● Activity
Find every line in the records below that holds the word "computer" and copy it.

[Information shown — start]

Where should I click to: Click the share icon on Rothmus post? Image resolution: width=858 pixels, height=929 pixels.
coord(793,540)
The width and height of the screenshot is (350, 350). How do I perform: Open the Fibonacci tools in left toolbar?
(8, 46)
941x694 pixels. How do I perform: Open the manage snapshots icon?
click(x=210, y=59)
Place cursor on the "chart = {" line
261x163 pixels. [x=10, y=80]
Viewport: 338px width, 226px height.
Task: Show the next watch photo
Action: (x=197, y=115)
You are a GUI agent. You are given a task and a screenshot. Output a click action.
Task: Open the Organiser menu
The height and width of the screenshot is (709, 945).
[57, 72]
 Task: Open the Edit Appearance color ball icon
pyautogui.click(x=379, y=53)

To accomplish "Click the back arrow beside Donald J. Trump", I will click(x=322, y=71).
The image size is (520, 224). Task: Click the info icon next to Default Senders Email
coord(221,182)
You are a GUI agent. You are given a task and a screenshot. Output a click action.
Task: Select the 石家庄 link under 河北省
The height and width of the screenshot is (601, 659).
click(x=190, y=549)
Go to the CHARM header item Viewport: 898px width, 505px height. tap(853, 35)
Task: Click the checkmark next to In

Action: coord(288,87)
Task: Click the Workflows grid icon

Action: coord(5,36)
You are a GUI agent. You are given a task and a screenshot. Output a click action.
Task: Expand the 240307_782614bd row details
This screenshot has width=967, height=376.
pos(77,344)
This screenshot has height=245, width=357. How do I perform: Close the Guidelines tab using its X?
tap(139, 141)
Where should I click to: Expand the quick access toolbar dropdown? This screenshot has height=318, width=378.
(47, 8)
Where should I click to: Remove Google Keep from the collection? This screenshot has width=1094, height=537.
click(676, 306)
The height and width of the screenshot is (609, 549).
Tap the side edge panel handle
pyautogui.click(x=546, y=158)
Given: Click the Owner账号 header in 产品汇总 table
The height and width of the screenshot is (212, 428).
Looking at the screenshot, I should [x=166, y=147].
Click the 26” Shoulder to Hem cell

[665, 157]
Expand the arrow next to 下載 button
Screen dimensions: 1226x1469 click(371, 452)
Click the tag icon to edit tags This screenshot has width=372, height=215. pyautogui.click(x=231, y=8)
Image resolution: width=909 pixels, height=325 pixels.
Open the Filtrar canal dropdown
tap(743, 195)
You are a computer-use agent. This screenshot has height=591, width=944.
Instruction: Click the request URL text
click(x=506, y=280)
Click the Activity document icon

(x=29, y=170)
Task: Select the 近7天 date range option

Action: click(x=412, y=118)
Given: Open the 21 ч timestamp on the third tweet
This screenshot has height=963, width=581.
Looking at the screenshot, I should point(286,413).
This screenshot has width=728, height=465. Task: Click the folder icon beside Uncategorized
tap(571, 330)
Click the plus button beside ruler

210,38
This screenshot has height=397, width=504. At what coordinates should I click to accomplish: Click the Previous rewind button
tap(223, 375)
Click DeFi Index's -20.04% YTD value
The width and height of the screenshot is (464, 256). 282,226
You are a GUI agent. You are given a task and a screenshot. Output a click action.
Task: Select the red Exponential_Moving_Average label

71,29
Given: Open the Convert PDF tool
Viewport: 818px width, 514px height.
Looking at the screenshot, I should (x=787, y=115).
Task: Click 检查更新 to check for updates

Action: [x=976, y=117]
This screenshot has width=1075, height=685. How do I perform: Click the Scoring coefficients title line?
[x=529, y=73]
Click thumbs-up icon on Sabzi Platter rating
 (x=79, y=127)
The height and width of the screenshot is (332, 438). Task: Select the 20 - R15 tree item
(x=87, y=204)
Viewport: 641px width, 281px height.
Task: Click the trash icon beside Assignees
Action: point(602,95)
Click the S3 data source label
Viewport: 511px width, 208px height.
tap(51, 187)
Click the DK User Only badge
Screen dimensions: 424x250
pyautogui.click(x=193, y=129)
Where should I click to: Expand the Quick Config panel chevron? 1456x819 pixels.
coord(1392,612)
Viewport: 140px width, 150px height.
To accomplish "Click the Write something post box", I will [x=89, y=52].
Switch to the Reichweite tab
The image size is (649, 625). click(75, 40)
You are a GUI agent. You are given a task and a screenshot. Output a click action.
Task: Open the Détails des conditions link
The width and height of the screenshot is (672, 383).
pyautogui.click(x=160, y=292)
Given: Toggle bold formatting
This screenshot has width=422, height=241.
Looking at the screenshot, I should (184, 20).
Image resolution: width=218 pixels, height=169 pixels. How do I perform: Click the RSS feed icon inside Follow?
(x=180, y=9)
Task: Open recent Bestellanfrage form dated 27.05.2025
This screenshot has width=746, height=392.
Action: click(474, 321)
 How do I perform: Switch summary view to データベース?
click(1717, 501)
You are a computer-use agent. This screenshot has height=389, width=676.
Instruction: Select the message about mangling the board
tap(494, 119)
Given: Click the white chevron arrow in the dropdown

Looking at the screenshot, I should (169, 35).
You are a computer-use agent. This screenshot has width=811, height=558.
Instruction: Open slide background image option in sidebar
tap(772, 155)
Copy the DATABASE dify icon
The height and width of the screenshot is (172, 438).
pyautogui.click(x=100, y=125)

[Information shown — finish]

● Written solution
You are a computer-use agent. This screenshot has height=591, width=944.
You are a computer-use agent. This screenshot has height=389, width=676.
You are a computer-use agent. This screenshot has width=811, height=558.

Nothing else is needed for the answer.